Keyword search on "selected": report each line of the records that contains it.

### Input:
--------------------------------

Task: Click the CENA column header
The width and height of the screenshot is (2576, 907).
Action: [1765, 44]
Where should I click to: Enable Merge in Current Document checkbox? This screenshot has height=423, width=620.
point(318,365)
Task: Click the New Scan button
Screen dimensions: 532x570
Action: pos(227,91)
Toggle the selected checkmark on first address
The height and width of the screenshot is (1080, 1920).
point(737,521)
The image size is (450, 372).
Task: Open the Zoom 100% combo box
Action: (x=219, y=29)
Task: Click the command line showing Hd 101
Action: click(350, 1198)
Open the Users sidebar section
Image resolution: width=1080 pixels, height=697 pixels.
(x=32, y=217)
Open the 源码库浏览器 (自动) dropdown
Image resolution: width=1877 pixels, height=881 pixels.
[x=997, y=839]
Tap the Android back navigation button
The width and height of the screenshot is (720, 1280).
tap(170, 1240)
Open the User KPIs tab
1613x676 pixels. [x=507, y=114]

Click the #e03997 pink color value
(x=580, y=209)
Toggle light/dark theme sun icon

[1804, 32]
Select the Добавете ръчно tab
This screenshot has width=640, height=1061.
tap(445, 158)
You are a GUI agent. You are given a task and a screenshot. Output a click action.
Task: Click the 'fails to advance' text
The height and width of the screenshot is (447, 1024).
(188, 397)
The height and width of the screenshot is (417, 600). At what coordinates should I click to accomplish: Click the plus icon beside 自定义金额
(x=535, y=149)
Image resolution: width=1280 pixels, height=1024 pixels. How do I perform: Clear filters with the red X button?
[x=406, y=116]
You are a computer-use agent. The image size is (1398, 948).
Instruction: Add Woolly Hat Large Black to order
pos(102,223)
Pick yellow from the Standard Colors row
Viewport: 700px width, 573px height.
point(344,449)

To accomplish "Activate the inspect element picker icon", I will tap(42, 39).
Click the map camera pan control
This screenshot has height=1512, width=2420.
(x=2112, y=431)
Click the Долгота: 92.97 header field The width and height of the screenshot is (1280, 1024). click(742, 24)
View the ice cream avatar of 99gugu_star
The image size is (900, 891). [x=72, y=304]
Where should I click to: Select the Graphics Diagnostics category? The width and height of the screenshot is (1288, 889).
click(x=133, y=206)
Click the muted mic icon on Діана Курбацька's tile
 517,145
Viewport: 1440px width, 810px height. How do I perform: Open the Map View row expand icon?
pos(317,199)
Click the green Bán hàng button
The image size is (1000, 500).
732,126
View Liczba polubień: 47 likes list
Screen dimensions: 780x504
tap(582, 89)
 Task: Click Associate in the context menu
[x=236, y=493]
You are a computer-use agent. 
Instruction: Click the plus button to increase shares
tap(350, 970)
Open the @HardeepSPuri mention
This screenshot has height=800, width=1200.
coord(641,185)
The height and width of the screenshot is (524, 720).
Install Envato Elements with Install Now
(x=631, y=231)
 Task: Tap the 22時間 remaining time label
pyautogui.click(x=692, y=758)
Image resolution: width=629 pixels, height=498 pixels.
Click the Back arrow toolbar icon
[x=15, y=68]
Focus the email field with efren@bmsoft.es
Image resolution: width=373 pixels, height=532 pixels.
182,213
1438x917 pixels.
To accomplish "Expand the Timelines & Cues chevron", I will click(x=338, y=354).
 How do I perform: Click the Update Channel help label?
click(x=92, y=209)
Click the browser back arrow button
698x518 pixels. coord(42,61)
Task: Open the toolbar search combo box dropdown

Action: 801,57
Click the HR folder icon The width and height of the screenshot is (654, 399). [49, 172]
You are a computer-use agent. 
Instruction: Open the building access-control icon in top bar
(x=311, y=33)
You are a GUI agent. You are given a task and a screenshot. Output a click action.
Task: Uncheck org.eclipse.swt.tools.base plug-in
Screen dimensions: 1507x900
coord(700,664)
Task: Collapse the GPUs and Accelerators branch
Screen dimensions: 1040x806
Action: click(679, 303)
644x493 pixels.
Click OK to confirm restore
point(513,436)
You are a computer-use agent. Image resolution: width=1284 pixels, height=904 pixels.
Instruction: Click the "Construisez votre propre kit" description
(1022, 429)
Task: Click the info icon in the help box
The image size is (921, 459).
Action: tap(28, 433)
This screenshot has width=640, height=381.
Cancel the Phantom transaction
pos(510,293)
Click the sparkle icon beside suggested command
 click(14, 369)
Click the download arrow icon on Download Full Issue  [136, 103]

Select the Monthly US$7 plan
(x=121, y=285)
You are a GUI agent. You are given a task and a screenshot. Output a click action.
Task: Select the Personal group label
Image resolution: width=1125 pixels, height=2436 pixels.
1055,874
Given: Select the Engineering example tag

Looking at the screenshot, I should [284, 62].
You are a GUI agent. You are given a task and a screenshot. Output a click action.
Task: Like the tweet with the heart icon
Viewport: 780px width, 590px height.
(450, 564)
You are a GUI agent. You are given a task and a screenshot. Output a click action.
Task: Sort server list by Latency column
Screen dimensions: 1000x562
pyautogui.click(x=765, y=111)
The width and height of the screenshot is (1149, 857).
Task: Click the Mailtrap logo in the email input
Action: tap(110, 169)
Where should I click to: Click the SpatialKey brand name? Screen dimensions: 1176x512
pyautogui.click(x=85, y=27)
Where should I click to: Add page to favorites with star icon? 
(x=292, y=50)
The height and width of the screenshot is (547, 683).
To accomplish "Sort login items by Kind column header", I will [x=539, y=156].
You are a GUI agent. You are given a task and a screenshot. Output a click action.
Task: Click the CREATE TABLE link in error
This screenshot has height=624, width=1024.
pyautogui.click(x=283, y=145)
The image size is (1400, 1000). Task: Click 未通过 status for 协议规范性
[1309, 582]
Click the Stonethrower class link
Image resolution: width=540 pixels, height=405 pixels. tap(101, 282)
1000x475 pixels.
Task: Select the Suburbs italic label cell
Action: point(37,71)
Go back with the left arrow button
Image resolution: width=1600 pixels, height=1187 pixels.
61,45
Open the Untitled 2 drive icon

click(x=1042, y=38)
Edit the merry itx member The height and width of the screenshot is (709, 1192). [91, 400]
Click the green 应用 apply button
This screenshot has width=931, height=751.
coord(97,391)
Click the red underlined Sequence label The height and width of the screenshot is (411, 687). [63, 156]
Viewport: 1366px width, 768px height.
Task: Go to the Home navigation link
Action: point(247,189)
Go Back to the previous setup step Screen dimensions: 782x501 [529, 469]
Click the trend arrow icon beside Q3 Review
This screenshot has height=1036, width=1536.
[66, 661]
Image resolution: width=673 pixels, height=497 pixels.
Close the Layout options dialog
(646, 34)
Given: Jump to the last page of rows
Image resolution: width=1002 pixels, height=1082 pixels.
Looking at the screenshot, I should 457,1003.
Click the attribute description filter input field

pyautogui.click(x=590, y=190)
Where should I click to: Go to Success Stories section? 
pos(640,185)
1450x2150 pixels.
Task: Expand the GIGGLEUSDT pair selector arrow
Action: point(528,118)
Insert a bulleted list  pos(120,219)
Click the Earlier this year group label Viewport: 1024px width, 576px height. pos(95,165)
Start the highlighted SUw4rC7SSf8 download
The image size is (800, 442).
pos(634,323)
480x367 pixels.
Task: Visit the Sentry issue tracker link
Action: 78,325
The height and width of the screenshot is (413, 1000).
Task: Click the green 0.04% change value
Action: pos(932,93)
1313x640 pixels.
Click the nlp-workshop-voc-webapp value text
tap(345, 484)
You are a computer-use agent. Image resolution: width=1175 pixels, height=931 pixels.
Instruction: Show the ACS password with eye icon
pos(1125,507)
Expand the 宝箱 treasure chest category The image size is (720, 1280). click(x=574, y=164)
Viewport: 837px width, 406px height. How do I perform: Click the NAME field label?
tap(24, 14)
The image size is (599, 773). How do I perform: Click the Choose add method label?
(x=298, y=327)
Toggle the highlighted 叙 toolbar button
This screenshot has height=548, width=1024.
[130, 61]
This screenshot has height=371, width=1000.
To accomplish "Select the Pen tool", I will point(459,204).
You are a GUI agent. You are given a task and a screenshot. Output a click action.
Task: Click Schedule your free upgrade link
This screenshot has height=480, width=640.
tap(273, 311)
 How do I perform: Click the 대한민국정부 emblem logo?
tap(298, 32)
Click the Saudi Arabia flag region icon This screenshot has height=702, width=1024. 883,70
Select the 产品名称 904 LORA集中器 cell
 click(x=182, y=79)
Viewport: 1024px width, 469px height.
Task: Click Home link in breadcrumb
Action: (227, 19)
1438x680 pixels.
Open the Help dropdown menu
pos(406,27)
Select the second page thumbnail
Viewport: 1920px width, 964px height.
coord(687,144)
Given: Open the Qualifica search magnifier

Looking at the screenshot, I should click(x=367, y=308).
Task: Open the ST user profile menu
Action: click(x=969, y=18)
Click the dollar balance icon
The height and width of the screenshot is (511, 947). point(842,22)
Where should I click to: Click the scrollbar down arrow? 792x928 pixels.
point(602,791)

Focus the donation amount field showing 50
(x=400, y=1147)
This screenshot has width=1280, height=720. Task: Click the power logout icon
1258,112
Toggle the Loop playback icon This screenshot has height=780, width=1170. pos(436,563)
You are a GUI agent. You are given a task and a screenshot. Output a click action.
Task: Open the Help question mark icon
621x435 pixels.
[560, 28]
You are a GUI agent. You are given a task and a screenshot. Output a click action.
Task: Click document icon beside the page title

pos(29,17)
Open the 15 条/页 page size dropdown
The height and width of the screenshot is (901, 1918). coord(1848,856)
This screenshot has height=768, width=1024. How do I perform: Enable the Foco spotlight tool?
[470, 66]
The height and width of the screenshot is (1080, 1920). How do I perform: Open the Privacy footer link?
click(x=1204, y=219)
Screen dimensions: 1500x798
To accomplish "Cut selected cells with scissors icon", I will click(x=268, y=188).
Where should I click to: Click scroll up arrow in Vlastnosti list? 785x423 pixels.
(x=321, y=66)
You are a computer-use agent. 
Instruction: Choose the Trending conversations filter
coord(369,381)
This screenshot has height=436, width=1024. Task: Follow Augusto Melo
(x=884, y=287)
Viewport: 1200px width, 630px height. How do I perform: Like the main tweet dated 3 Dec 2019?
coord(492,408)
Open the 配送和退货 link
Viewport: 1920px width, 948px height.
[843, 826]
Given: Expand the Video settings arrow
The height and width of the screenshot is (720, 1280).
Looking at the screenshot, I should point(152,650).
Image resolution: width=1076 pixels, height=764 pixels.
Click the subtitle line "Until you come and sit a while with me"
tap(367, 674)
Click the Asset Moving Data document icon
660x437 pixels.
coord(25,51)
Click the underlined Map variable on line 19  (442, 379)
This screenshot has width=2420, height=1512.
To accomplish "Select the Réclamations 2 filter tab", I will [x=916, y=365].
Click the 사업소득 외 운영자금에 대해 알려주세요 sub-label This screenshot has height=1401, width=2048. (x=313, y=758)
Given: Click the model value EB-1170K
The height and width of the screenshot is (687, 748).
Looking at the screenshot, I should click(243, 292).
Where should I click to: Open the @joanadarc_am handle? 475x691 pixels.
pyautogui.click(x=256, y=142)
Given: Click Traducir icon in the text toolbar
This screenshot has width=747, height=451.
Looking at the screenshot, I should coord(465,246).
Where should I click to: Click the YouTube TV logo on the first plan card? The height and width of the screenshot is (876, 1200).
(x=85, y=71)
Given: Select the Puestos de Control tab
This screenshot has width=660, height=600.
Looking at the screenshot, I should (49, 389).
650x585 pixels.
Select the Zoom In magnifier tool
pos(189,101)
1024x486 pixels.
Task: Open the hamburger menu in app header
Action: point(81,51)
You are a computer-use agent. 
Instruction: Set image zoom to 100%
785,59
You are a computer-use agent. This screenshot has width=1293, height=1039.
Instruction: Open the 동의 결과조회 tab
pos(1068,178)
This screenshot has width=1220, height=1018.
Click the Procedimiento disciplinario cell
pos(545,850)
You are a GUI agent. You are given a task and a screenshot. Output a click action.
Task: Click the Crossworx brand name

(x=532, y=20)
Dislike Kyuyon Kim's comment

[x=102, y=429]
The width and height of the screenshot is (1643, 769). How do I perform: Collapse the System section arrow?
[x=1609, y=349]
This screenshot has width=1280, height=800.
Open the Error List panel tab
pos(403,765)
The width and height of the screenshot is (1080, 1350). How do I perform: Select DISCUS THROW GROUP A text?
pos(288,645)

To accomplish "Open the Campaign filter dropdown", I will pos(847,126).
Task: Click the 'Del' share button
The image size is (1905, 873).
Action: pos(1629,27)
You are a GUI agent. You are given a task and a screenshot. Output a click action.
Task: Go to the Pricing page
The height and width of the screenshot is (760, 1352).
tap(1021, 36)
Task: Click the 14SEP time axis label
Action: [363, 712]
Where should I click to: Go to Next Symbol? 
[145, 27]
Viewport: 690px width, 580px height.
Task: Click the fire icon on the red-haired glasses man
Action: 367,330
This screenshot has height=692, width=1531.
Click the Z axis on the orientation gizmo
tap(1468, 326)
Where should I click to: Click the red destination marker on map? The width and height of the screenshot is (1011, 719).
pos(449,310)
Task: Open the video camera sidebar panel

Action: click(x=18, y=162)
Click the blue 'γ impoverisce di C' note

--------------------------------

### Reply to the exercise:
Toggle the selected checkmark on first address
To accomplish "Cut selected cells with scissors icon", I will click(x=268, y=188).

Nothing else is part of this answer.